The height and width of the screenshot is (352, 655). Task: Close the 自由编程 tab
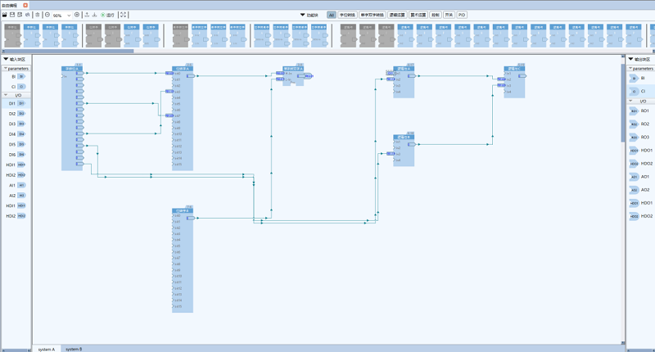tap(25, 5)
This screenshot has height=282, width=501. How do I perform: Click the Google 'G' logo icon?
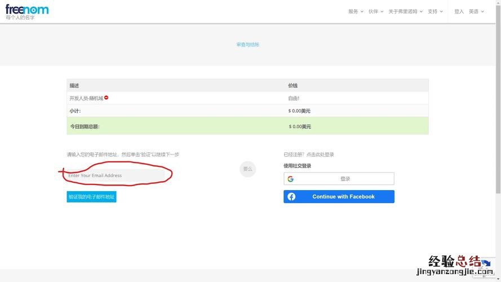pyautogui.click(x=291, y=179)
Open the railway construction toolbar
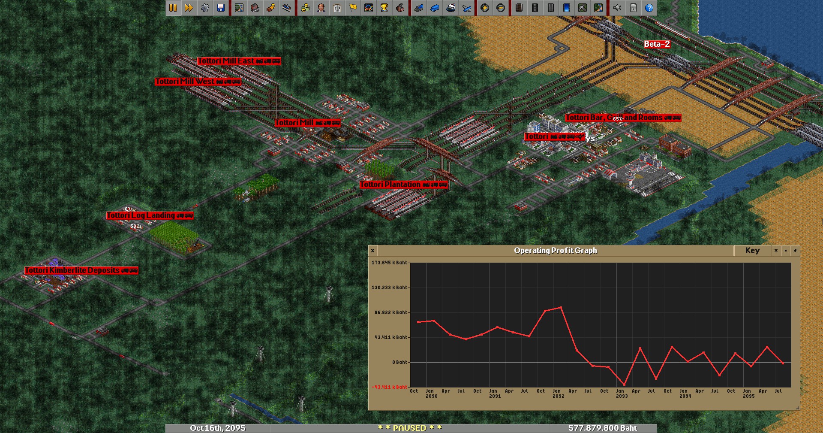Image resolution: width=823 pixels, height=433 pixels. pos(519,8)
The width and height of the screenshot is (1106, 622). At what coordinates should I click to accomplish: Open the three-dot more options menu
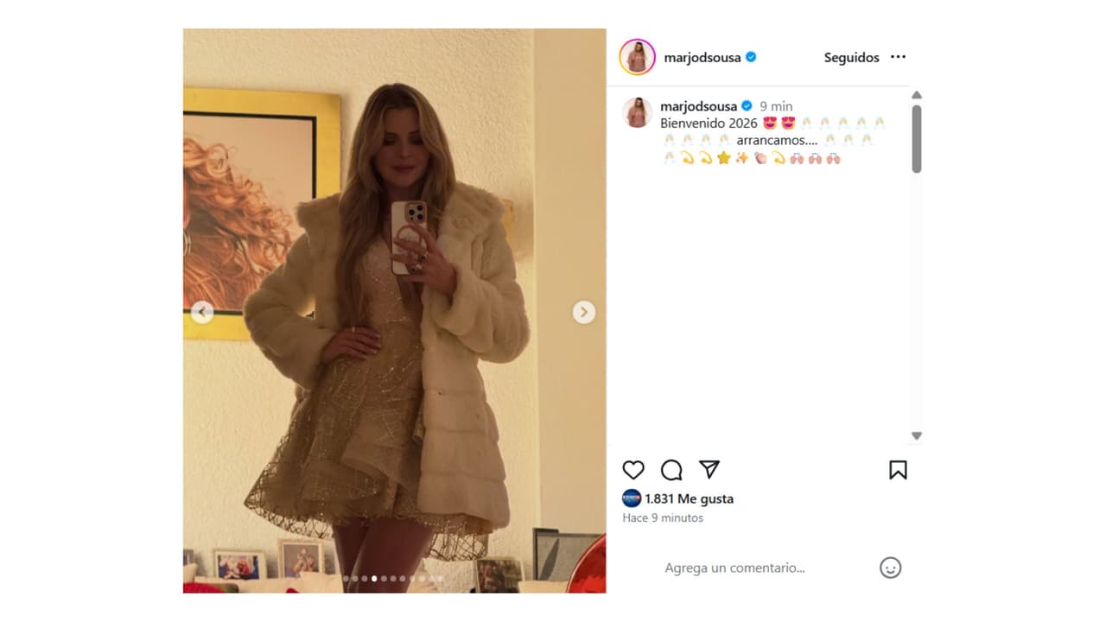tap(898, 57)
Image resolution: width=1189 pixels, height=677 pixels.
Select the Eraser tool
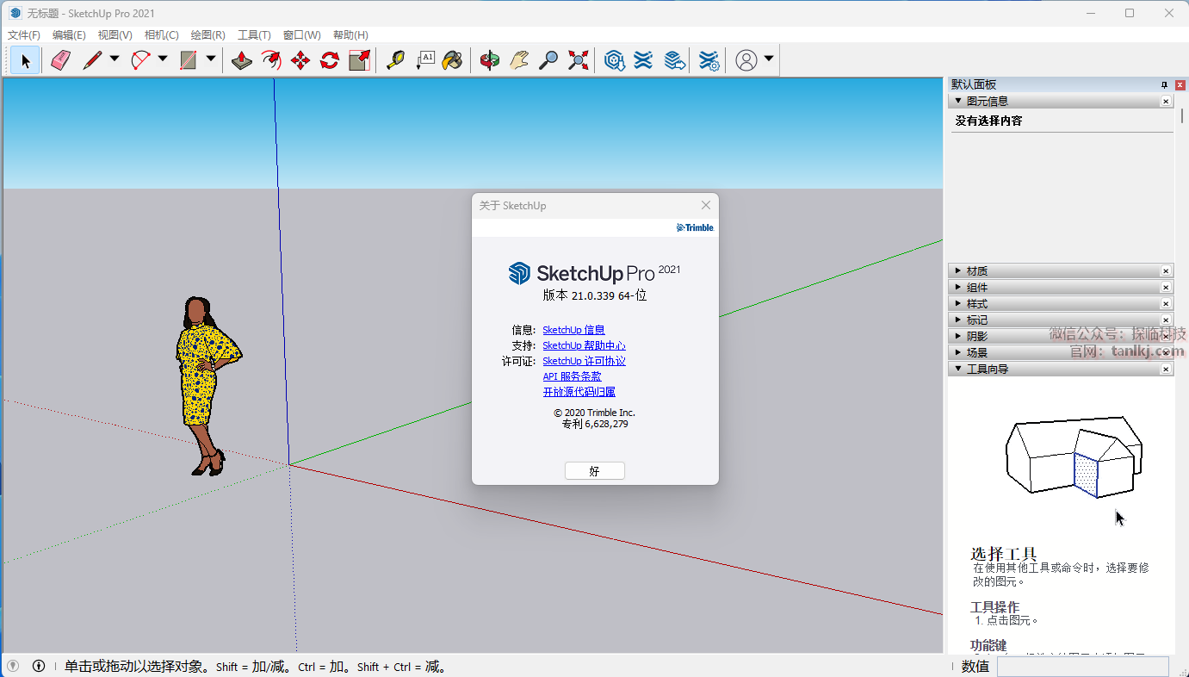click(60, 60)
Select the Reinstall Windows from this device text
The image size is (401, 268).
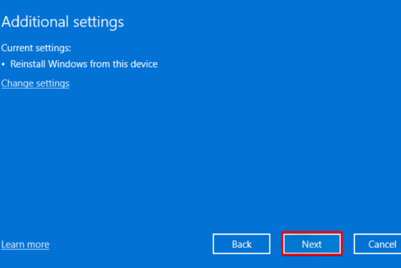(x=83, y=64)
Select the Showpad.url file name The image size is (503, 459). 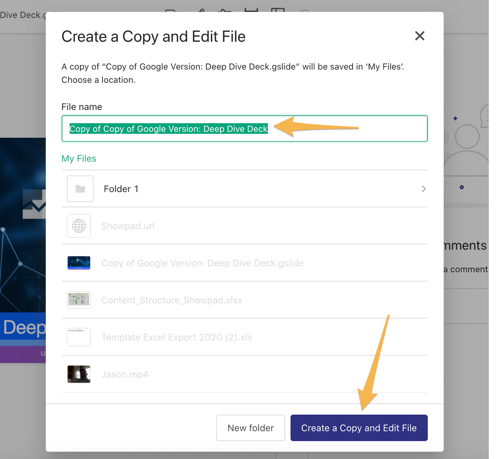click(128, 226)
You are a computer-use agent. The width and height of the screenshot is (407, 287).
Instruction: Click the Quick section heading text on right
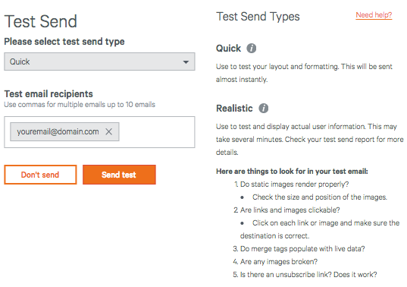coord(228,49)
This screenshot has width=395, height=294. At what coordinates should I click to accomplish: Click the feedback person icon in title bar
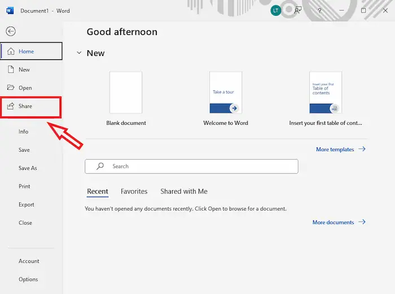click(x=297, y=10)
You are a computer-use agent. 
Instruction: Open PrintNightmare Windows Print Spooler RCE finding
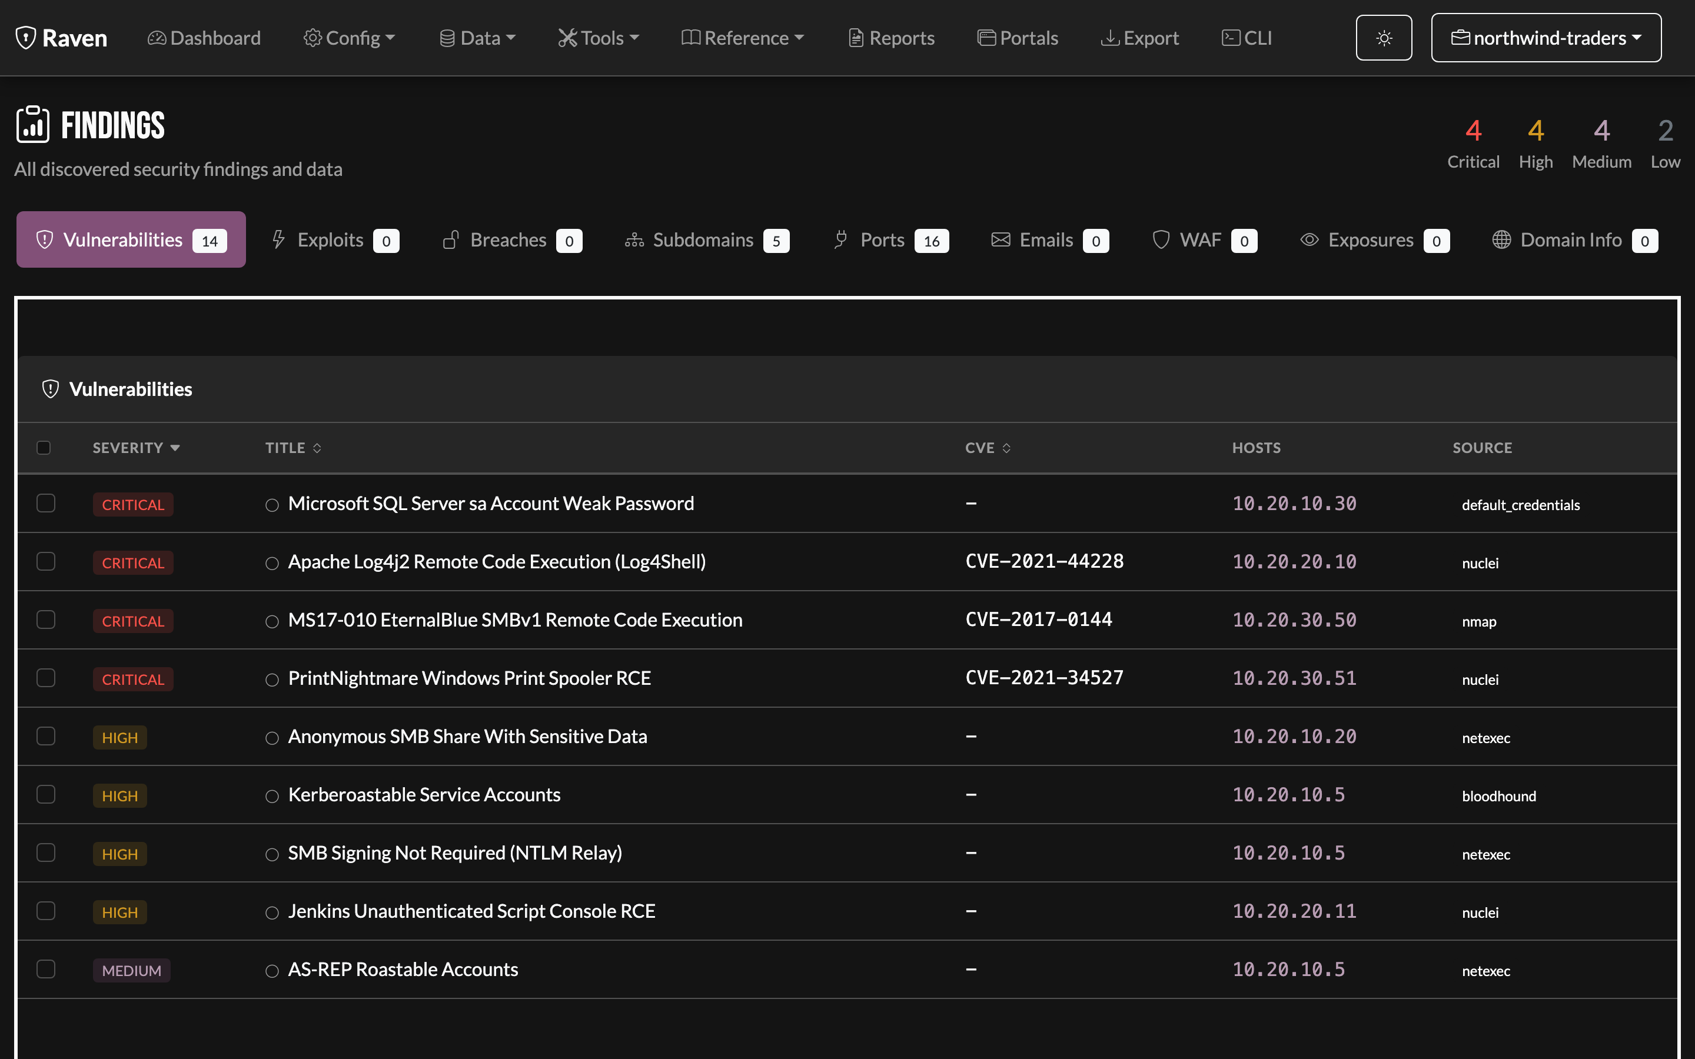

□ □ □ □

Task item: Each line of the entries that holds "Windows" should be counted, and only the total given.

Answer space: 2